12. What is important to note is that neither the objections filed on behalf of the respondent explain nor the record reveals as to what were the reasons behind cancelling/withdrawing the order of detention passed in the year 2014 and passing fresh order after a gap of about two years on almost the same grounds. What can be said without any fear of doubt is that the detaining authority had not applied his mind while issuing the impugned order of detention and has taken lightly and virtually ignored the factum of the passing of the earlier order and its cancellation/withdrawal. One FIR registered in the year 2016 evidently was not the sole ground nor it could have been, for furnishing fresh dossier or passing the fresh detention order. The dossier as well as detention order, therefore, were based mainly on the same grounds (FIRs) which were earlier made basis of detention by virtue of detention order issued in the year 2014. The impugned order of detention, therefore, suffers from total non-application of mind in arriving at the so called satisfaction for ordering preventive detention order.

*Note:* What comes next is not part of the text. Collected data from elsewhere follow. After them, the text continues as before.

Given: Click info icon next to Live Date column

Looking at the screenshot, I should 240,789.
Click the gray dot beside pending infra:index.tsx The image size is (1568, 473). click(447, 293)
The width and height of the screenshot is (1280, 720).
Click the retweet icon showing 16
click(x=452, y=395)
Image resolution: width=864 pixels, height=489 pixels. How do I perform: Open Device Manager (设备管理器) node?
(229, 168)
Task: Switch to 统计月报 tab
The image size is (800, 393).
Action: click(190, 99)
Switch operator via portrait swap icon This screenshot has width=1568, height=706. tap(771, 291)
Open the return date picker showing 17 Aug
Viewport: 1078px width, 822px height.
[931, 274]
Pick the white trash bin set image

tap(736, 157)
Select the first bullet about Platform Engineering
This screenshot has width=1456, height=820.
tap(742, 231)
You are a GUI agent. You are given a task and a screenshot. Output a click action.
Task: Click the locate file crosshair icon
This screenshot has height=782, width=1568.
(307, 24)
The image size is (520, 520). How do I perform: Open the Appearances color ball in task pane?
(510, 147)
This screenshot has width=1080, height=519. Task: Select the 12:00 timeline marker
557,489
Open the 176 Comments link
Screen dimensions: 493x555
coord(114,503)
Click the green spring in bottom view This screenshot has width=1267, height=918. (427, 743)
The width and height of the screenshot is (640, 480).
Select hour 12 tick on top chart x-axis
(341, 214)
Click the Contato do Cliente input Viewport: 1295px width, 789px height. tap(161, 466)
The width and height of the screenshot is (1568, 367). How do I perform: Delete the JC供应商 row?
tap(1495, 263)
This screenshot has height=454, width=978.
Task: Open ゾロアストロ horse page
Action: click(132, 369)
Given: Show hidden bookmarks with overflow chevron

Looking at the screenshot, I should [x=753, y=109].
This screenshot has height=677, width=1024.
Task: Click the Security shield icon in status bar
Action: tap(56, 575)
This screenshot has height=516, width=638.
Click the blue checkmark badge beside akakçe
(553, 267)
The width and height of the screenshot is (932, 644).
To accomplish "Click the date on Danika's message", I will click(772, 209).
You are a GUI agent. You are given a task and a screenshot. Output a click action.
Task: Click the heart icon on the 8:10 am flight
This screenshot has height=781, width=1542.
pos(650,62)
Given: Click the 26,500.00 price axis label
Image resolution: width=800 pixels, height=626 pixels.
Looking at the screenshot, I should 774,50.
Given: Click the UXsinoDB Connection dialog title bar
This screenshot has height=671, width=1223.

The order sans objective consideration for arriving at a subjective satisfaction necessitating preventive detention of the petitioner. An order passed without application of mind by the detaining authority is illegal and invalid ab inito and cannot sustain. The other grounds of detention need not be discussed. 13. The impugned detention order is, therefore, quashed. The petitioner/detenue be set at liberty, if not required in any other case. 14. Registry to return the record to the learned counsel for the respondents. 15. Disposed of.